→ **Ejercicios**
a - Según el texto sobre trabajo y conocimiento, ¿qué universidad invistió a Bruno Trentin doctor honoris causa?
b - Indica si cada afirmación concuerda con el texto sobre trabajo y conocimiento y cita las palabras que lo deciden: (i) Cicerón expresó su opinión sobre el dinero del trabajo en el tratado Sobre los deberes. (ii) Para Calvino, el éxito material era prueba de predestinación. (iii) En la visión de Calvino el trabajo contenía una idea de liberación colectiva.
c - Prolonga el texto sobre trabajo y conocimiento a partir del punto en que se detiene.

→ **Pasaje citado**
--------------------

El calendario marca
hoy la primera prioridad para el comentario en esta bitácora que viene a ser, y
no pretende otra cosa, una caja de resonancia de algunos sucesos de sustancia
ocurridos por nuestras rodalías, así geográficas como espirituales. Hoy hace
noventa años nació en Pavie (Gers, Aquitania) Bruno Trentin. En el blog hermano
“Metiendo Bulla” lo recuerda el maestro José Luis López Bulla con el discurso
sobre Trabajo y Conocimiento que dio Bruno en la efemérides en la que fue
investido doctor honoris causa por la Universidad de Venecia, el día 3 de
septiembre de 2002. Quienes lo necesiten, tienen aquí el link: http://lopezbulla.blogspot.com.es/2016/12/trabajo-y-sindicato.html
Trabajo y
conocimiento vienen a ser considerados términos antitéticos en círculos muy
amplios de lo que en determinado chotis vino a ser definido como «la crema de
la intelectualidad». O caja o faja, o uno pone sus anhelos en el conocimiento,
cosa demostrativa a posteriori de la naturaleza elevada de su espíritu, o se
reduce al trabajo, que nunca está libre de un componente de animalidad. La cosa
viene de lejos, nada menos que del Génesis, libro en el cual un personaje de
nombre Yahvé, caracterizado a partir de ese momento como autoridad indiscutible
en estas cuestiones, condenó a Adán a «ganar el pan con el sudor de su frente»,
y algo tan normal y tan humano como esa circunstancia vino a ser unánimemente considerado
una maldición terrible.
Andando el tiempo
es Cicerón, el “pico de oro” de la civilización romana, quien remacha el clavo:
«El dinero que proviene de la venta de tu trabajo es vulgar e inaceptable para
un caballero… porque los sueldos son efectivamente las cadenas de la esclavitud»
(en el tratado Sobre los deberes). El
ocio (sostenido, eso sí, por grandes cantidades de trabajo ajeno) significa
nobleza; el negocio, es decir lo que
no es ocio, es su contrario indeseable.
Tenemos seguramente
que aterrizar en Calvino para encontrar una caracterización positiva del
trabajo y de los negocios: el éxito material en este mundo era para el
reformador ginebrino prueba de predestinación para una eternidad feliz en el
otro. Pero se trata del trabajo para sí mismo, del esfuerzo individual con el
fin de obtener un resultado también individual; es, en una palabra, el espíritu
del capitalismo, y no hay en él ninguna idea de redención universal, como “género
humano”, por medio del trabajo social, ni de liberación colectiva de unas
cadenas que son, sin embargo, seculares y muy visibles.
Después viene Carlos
Marx. Y la aportación de Bruno Trentin al pensamiento de Marx se produce en una
encrucijada muy particular de la historia: en el momento en que quiebra en el
mundo todo un modelo de organización política y social basada en el paradigma
de la fábrica fordista. Detrás del fordismo está latente una consideración del
trabajo asalariado que deriva de la vieja maldición bíblica y ciceroniana:
quien trabaja es porque no puede dedicarse a menesteres más nobles y más
dignos. La producción de mercancías y de servicios ha adquirido un ritmo
trepidante; producir más se ha convertido en el nuevo evangelio, en el signo
visible de superioridad de una civilización sobre los demás.

--------------------

→ **Extracto de datos**
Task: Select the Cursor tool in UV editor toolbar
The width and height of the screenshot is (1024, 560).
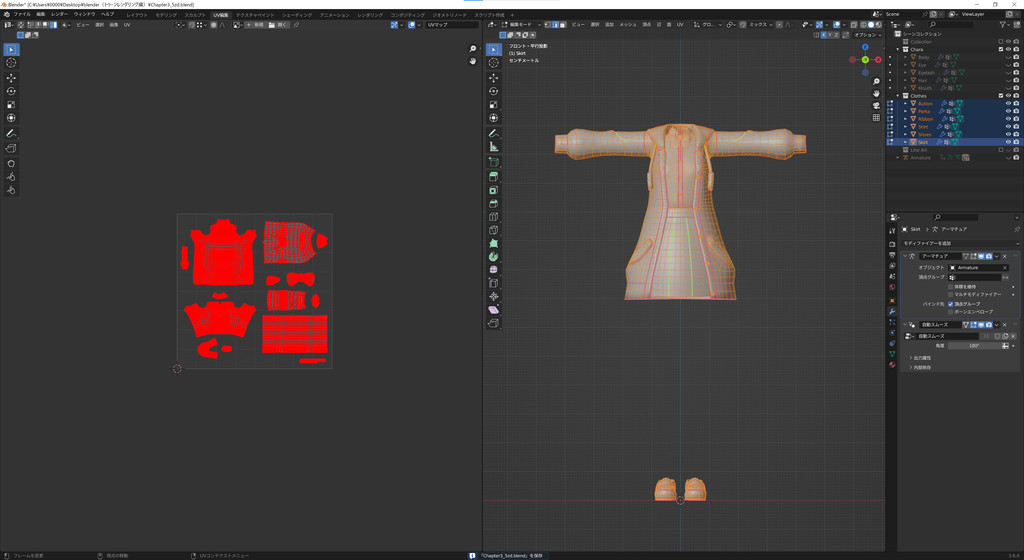Action: (11, 63)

--------------------

→ **Respuestas por tarea**
a - La Universidad de Venecia.

b -
(i) Sí: «(en el tratado Sobre los deberes)».
(ii) Sí: «el éxito material en este mundo era para el reformador ginebrino prueba de predestinación para una eternidad feliz en el otro».
(iii) No: «no hay en él ninguna idea de redención universal, como “género humano”, por medio del trabajo social, ni de liberación colectiva de unas cadenas que son, sin embargo, seculares y muy visibles».

c -
Las nuevas
tecnologías apuntan a una reconsideración global de ese terrible esfuerzo físico
sostenido y uniformemente acelerado. Pero además otros factores revelan de
pronto ese “progreso científico” ficticio como algo imposible en sí mismo. Es
en primer lugar la factura energética la que señala a los aparatos productivos
más avanzados que el tiempo de las cerezas ha concluido. La primera crisis del
petróleo, en 1973, deja claro para todos que el mundo no va a poder seguir su carrera al
mismo ritmo.
Por las mismas
fechas se producen las primeras alertas sobre el efecto invernadero y el
agujero creciente en la capa de ozono. Es un aviso desoído sistemáticamente,
objeto por parte de políticos pontevedreses (por ejemplo) de lucidos chascarrillos
de barra de bar. La sociedad productiva prefiere no enterarse de la vaina. Pero
se hace más evidente cada día el hecho de que la producción por la producción,
la cantidad y diversidad profusas de mercancías de todo tipo, no tiene ya
futuro en este mundo limitado.
En este contexto debería
haberse abierto paso en el nuevo paradigma de la producción la conexión indispensable
entre trabajo y conocimiento; la idea de un para qué del trabajo, en lugar de
más y más cantidad de trabajo como imperativo categórico; la percepción del
trabajo como el principio organizador de las sociedades, y la necesidad de que
esa fuerza hercúlea de trabajo sea beneficiosa para el conjunto, y sea además
sostenible en el tiempo, sin permitir que la codicia privada arrase los bienes
que la naturaleza ofrece a todos, a manos llenas, sí, pero en cantidades
insuficientes para poder asumir un expolio acelerado e indefinido.
La división entre
unos “sabios” que organizan la producción y unos “brutos” que ejecutan a ciegas
las órdenes que les dan los primeros, carece de racionalidad y de sentido. Todo
trabajo es trabajo inteligente, en la medida en que pone a contribución unos
medios limitados para alcanzar un fin deseable.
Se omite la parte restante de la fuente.